I planted a bunch of them and between the deer and the rabbits they ate them to the ground and killed them. Next time I'll get the ones with thorns.


----------



## LtlWilli (Mar 11, 2008)

Back a few years, while trying to make few bucks with Brazos and Shawnee berries, we had a big cur dog that walked patrol day and night in that patch. I was concerned when I noted a shortage of ripened fruit. Then I saw that dog carefully running his snout in amongst the briars and taking only the ripest ones. Man! Never had a better dog...LOL


----------



## Orion (Jun 18, 2007)

Our dog Rocky used to do that with the raspberries. Bless his soul!

Orion


----------



## Black Creek (May 19, 2006)

*Doyle Blackberry*

anyone tried the Doyle variety? supposedly they can produce up to 20 gallons of fruit per plant. i have a few plants i put in a couple years back. I'm not seeing 20 gallons yet, but this past summer they started producing pretty good. They are pretty expensive and the plants you get are just little plugs, but once they get going there's no stopping them. they grow like a vine so you have to tie them up. the only down side i'm seeing so far is that the berries have to be really perfectly ripe. seems like they are ripe for about 5 minutes and then fall off the plant.


----------



## LtlWilli (Mar 11, 2008)

I recall them to be an older variety that has been good enough not to be replaced by newer types.That says a lot for a fruit, and I very well try to find some....Another one for the longevity prize is the Ozark Premier plum. It was dveloped in 1900 by Luther Burbank himself. It's still around for a reason. I have one and I know why....LOL


----------



## brooksbeefarm (Apr 13, 2008)

Black Creek said:


> anyone tried the Doyle variety? supposedly they can produce up to 20 gallons of fruit per plant. i have a few plants i put in a couple years back. I'm not seeing 20 gallons yet, but this past summer they started producing pretty good. They are pretty expensive and the plants you get are just little plugs, but once they get going there's no stopping them. they grow like a vine so you have to tie them up. the only down side i'm seeing so far is that the berries have to be really perfectly ripe. seems like they are ripe for about 5 minutes and then fall off the plant.

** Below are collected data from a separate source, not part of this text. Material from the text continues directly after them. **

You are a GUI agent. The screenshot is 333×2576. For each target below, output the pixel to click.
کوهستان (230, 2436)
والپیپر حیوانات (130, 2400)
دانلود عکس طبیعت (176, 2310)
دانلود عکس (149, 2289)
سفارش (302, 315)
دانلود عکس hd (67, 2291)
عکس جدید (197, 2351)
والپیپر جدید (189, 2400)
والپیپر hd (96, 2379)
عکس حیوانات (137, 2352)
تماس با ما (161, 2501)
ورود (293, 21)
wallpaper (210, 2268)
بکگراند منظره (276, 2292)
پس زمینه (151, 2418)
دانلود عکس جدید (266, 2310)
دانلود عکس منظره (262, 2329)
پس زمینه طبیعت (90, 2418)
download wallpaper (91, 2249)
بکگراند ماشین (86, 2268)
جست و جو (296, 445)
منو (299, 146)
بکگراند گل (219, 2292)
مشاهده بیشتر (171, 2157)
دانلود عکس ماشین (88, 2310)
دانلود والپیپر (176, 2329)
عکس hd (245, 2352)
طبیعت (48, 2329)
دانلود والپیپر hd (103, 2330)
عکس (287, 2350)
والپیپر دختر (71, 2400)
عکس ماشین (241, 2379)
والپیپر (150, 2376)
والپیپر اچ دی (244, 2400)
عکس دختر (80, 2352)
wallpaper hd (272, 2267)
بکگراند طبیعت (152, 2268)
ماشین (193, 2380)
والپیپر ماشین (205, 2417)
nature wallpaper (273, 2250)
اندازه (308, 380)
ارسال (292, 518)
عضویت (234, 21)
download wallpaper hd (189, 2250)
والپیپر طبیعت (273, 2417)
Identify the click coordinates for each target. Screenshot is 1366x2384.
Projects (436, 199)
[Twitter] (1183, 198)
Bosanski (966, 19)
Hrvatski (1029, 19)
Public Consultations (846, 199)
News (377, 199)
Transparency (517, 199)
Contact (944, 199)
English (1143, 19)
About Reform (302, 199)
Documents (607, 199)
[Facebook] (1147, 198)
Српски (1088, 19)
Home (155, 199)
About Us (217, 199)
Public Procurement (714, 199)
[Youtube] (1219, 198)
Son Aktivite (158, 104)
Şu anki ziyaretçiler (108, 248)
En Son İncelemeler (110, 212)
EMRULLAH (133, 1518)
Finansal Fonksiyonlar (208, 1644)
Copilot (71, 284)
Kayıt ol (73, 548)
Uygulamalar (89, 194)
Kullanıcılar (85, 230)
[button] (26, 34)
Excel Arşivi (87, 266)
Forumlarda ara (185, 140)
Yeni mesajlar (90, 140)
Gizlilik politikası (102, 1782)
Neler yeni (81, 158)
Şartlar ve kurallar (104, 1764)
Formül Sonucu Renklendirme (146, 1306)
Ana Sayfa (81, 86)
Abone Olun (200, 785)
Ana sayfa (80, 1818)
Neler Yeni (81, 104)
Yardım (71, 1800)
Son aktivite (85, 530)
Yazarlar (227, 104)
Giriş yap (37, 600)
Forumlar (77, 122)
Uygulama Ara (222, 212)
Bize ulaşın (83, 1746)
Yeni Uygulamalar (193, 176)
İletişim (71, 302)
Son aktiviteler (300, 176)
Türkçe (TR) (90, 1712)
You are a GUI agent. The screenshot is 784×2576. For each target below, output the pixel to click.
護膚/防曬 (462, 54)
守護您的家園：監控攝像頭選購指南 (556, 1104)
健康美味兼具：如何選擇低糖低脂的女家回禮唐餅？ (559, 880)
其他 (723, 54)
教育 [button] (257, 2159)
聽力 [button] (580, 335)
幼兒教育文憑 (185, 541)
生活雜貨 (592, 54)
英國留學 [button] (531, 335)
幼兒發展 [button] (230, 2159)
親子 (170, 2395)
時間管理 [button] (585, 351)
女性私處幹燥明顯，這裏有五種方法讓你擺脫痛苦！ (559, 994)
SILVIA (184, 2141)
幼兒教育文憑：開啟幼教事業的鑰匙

Sounds alot like the Triple crown berry that I have.They Don't produce quiet 20 gal.per plant( I think they claim 30 lbs per plant),but are big berries,sweet and keep good.That is until people find out I have some.Got mine from Starks Bros. Nursery.Jack


----------



## LtlWilli (Mar 11, 2008)

Stark Bros. is a bit high, but you cannot beat the quality of what you'll recieve....Thorns killed the u-pick doings for blackberries. These new, sweeter thornless berries should revive it all again....At least my wallet hopes so.


----------



## summersetretrievers (Mar 4, 2006)

I don't have a large raspberry patch so I've put up windchimes on shepherds crooks around them deer are skitish so the wind blows or they bump the windchimes and off they run. We also found some irridescent foil type tape that blows in the breeze and helps keeps the birds away. LOL nothing to keep the dogs away though. We just keep the higher up berries for ourselves


----------



## wmgysi (Feb 14, 2009)

*Deer*

I had to build about 300 feet of 8 foot fencing to keep the deer out of my young apple trees. It also keeps the bear away from the mature fruit trees and also black caps, similar to black berries. Anyway. I set a post every 7 feet. then cross timber spaced about 32" and then up and down poles 8' or longer at 6" spacing. I have a lot of maple bushes and alder and these are a perfect wood to do it. Sticks are from 3/4 inch to about 2.5" in diameter and if they are not streight I make them point outwards. It looks a kind a cool and some of my friends think I was a Viking before building a fort.
The peanut butter trick on electric fence works to deter the deer but they are smart and just go for the better stuff, the buts on the trees. I never tried running the radio on a talk show but that is something to try if you have just a small area.
Good luck



Ronnie Elliott said:


> I just planted 22 1-gal containers of Arapaho Thornless Blackberrys. My friend tells me I will have to put up a high fence to keep the deer from eating the buds. If I have a problem I might try a electric fence with ?jowles, that I already have. I read where you can staple alumnium foil strips to the wire, with a dab of peanut butter. What are your experiences?


----------